75 years since: Alan Turing-designed National Physical Laboratory Pilot ACE computer

Main Image: The Pilot ACE computer at the National Physical Laboratory, Teddington in 1950. Part of the NPL/Woodger archive. Made available by the Science Museum, released under Creative Commons Zero

 

In May 1950, the National Physical Laboratory (NPL) ran the first program on its recently constructed Pilot ACE (Automatic Computing Engine) before it went into service the following year. The Pilot ACE was one of the first computers built in the UK and one of the earliest with general-purpose, stored-program capabilities. It followed on from the Manchester Mark 1 (1948) and Cambridge’s EDSAC (1949).

It has particular significance as it was a smaller version of Alan Turing’s design for a universal computer, ACE, that could be reprogrammed for different purposes. Turing began work at NPL, in southwest London, in 1945 after the end of the Second World War during which he was key to breaking the German Enigma code.
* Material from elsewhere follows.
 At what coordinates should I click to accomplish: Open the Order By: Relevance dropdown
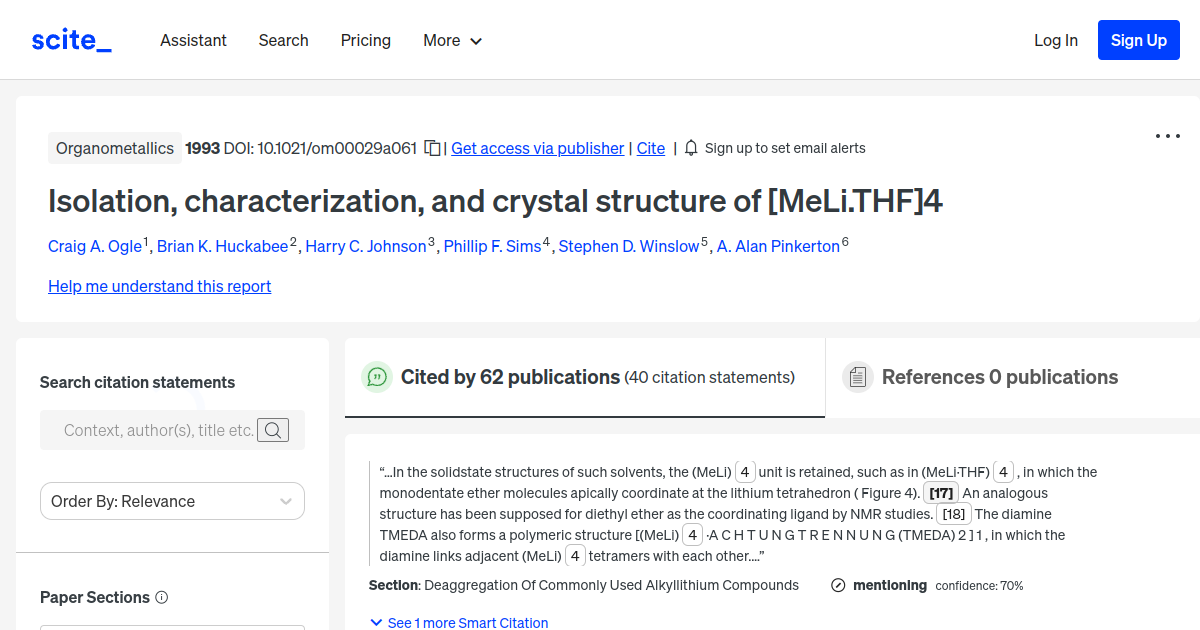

He produced his plans for the ACE computer in 1946 but left NPL the following year before the construction was completed, as he was disillusioned by its slow progress.

During a sabbatical his old friend from his days codebreaking at Bletchley, Max Newman, asked him to be deputy director of a computer laboratory he was setting up at the University of Manchester. Turing joined Newman in October 1948 where he would make significant contributions to the Manchester ‘Baby’ being developed into the Mark I.

A foretaste of what’s to come

In an interview with The Times in 1949, Turing was prophetical about ACE and the early computers he was working on at Manchester “This is only a foretaste of what is to come, and only the shadow of what is going to be.”

James H Wilkinson took over the ACE project and involved in the design were Harry Huskey, Mike Woodger and Donald Davies the latter of which was manager of the Advanced Computer Techniques Project at NPL and who subsequently began the exploration of and coined the term packet switching in the mid-1960s.

The Pilot ACE saw considerable operational use until being put out of service in 1955 (with the original machine donated to the Science Museum). That year a commercial version of the Pilot ACE, named the DEUCE (Digital Electronic Universal Computing Engine), was constructed and sold by the English Electric Company, fuelling the UK’s then groundbreaking computer industry.